Text provided:
■ ■ ■ ■
1690.

This year deceased Alexander Parker, sometimes mentioned in this history, being a man not only of a godly life and conversation, but also of a godly mien and grave deportment. In the following year, viz. that of 1690, Robert Barclay also departed this life, a man of eminent gifts and great endowments, expert not only in the languages of the learned, but also well versed in the writings of the ancient fathers, and other ecclesiastical writers, and furnished with a great understanding, being not only of a sound judgment, but also strong in arguments, and cheerful in sufferings. Besides, he was of a friendly and pleasant, yet grave conversation, and eminently fitted for composing of differences; and he really lived up to what he professed, being of an unblameable deportment, truly pious, and well beloved of those he conversed with. And in this happy state it pleased God to take him away out of this vale of tears, into a glorious immortality, in the prime of his age, having not lived much above half the life of a man, as it is commonly accounted, viz. in his 42d year, on the third of October, at his house at Ury, in Scotland, where he died of a sickness, which did not last long, yet he signified with a good understanding, that it was well with him as to his soul.
■ ■ ■ ■
Material:
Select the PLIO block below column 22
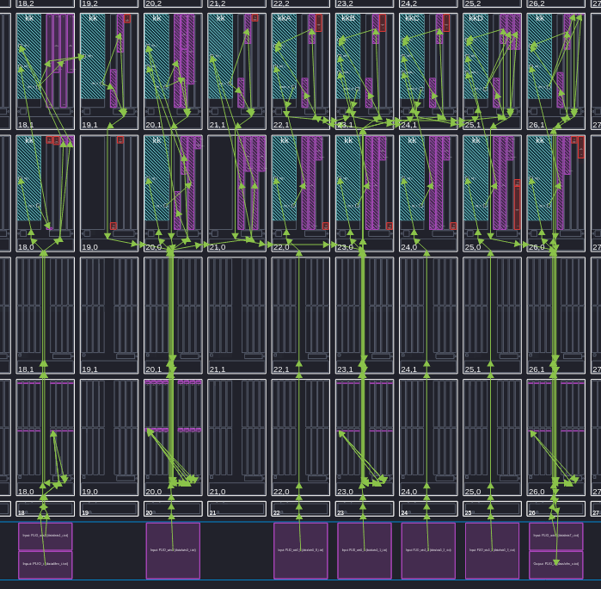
■ ■ ■ ■
To be done:
(A) From the text on Alexander Parker and Robert Barclay, list every body of learning in which Barclay is said to have been expert or well versed.
(B) Rewrite the paragraph beginning "This year deceased Alexander Parker" from the text on Alexander Parker and Robert Barclay as a short bulleted list that keeps its main facts.

The answers:
(A)
- The languages of the learned
- The writings of the ancient fathers
- Other ecclesiastical writers

(B)
- Alexander Parker died this year. He was a man of godly life and conversation, with a godly mien and grave deportment.
- Robert Barclay died the following year, 1690.
- Barclay had eminent gifts. He was expert in the languages of the learned and well versed in the ancient fathers and other ecclesiastical writers.
- He had sound judgment, was strong in arguments and was cheerful in sufferings.
- His conversation was friendly and pleasant, yet grave. He was eminently fitted for composing differences.
- He lived up to what he professed. He was unblameable, truly pious and well beloved.
- He died in his 42nd year, on the third of October, at his house at Ury, in Scotland, after a short sickness.
- Before dying, he signified that it was well with him as to his soul.